Another platoon member, Evan Buetow, also told the Times that Bergdahl had previously spoken about “walking across the mountains on his own” and how they had thought he was joking until he disappeared.
Buetow added that Bergdahl was “upset at the way the Army was handling the war effort in Afghanistan.”
“I told him we signed on the line, and this was our mission.”
“He’s a deserter — 100% — in every definition of the word,” Buetow added.
“We want him to answer for that.”
Other members of the 2nd Platoon, Blackfoot Company, also branded him an outsider who was quiet and reserved and did not readily share information with other soldiers.

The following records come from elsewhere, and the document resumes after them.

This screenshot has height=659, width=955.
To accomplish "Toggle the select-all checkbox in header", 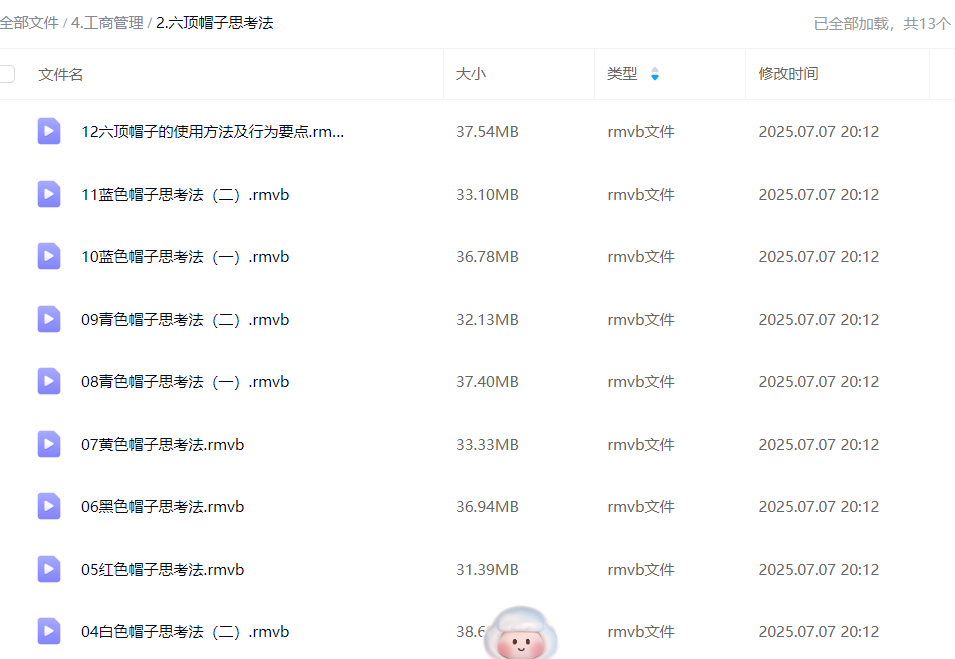I will (7, 73).
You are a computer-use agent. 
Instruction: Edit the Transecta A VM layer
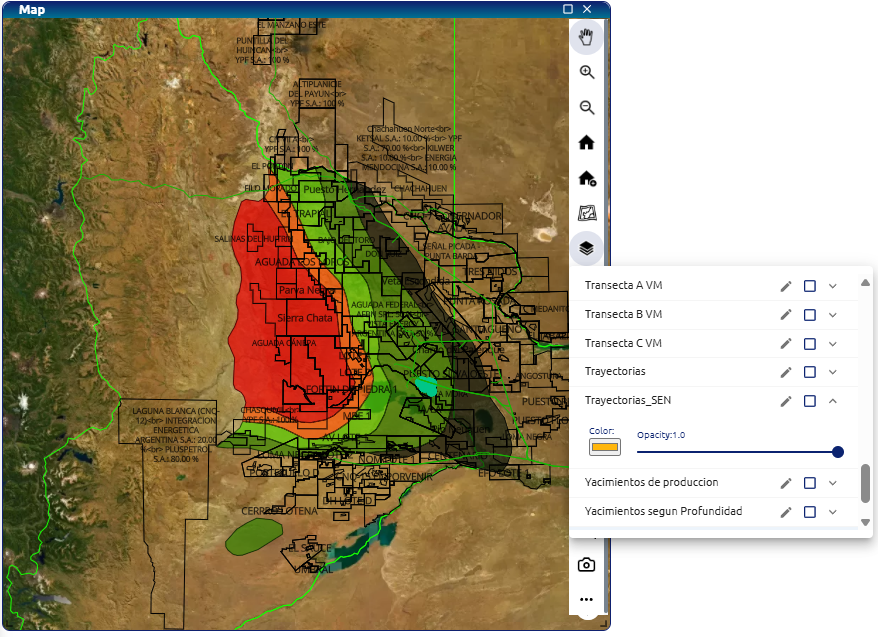click(x=786, y=286)
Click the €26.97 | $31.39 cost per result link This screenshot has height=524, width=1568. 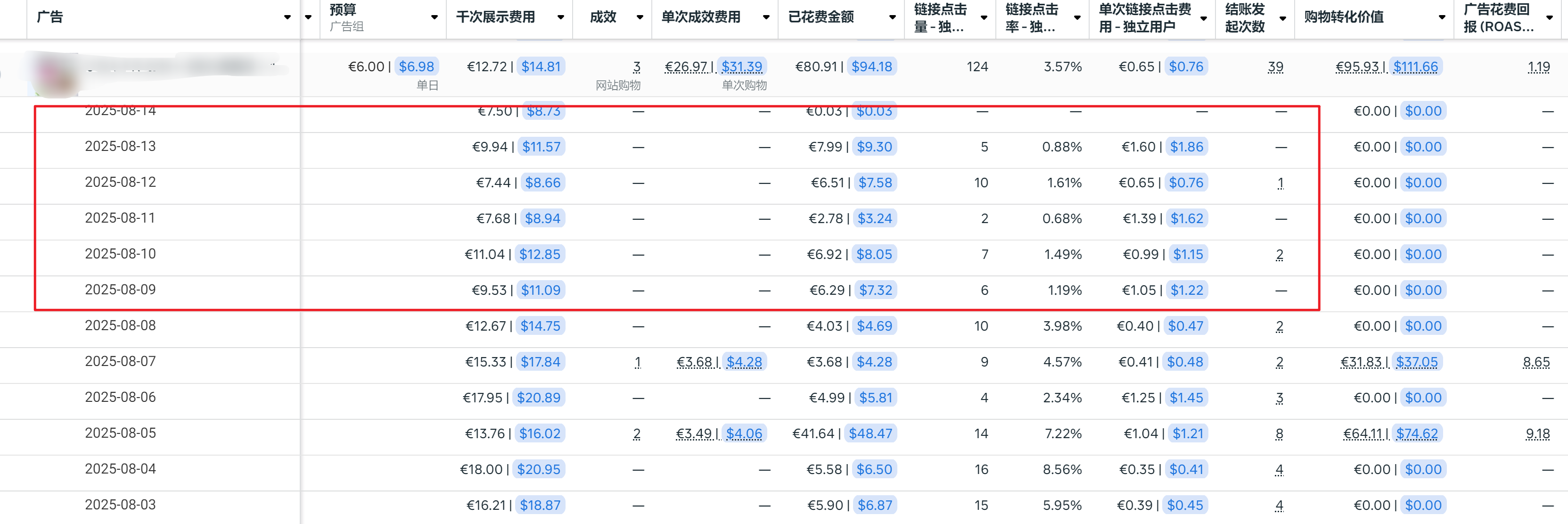point(713,67)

Gerald Sutton, a former fellow platoon member, told the Times he had previously heard Bergdahl question out loud what it would be like “to be left out on his own.”
He reportedly also slept in a one-man tent at the observation post and carried a notebook everywhere.
The story of his capture on Serial matched what Bergdahl told Army investigators looking into his court-martial that same year.
He was charged with one count of Article 85, "Desertion with Intent to Shirk Important or Hazardous Duty," and one count of Article 99, "Misbehavior Before The Enemy by Endangering the Safety of a Command, Unit or Place."
Bergdahl was convicted in 2017 and sentenced to a dishonorable discharge, reduction to the grade of private, and forfeiture of $1,000 in salary per month for ten months.
Afghanistan’s new Taliban government was revealed on Tuesday less than a week after the US declared the Afghan war was over after 20 years and carried out a chaotic evacuation before the August 30 deadline.
It includes four memberships of the hardline “Guantanamo Five” who were traded in 2014 to free Bergdahl from the Taliban-aligned Haqqani network.
The Obama administration faced backlash at the time over the trade even before it was fully confirmed Bergdahl had walked from his post.
The Taliban has now appointed Acting Director of Intelligence Abdul Haq Wasiq, Acting Minister of Borders and Tribal Affairs Norullah Noori, Deputy Defense Minister Mohammad Fazl, and Acting Minister of Information and Culture Khairullah Khairkhah.
“I have déjà vu knowing it’s the same national security team in place now that then 'exchanged' such high-value terrorists for traitor Bowe Bergdahl,” Republican Rep. Mike Waltz, a former Green Beret who served in Afghanistan, told DailyMail.com.
“I personally led searches for Bergdahl and soldiers in other units lost their lives in search of him.
“Seeing these former Guantanamo prisoners now in charge of a terrorist state that will once again threaten the homeland is a slap in the face to every veteran, gold star family, and victims of 9/11.
“Despite this, the Biden Administration has still yet to learn appeasement has serious national security consequences and we are more unsafe now as a result of this disastrous withdrawal.”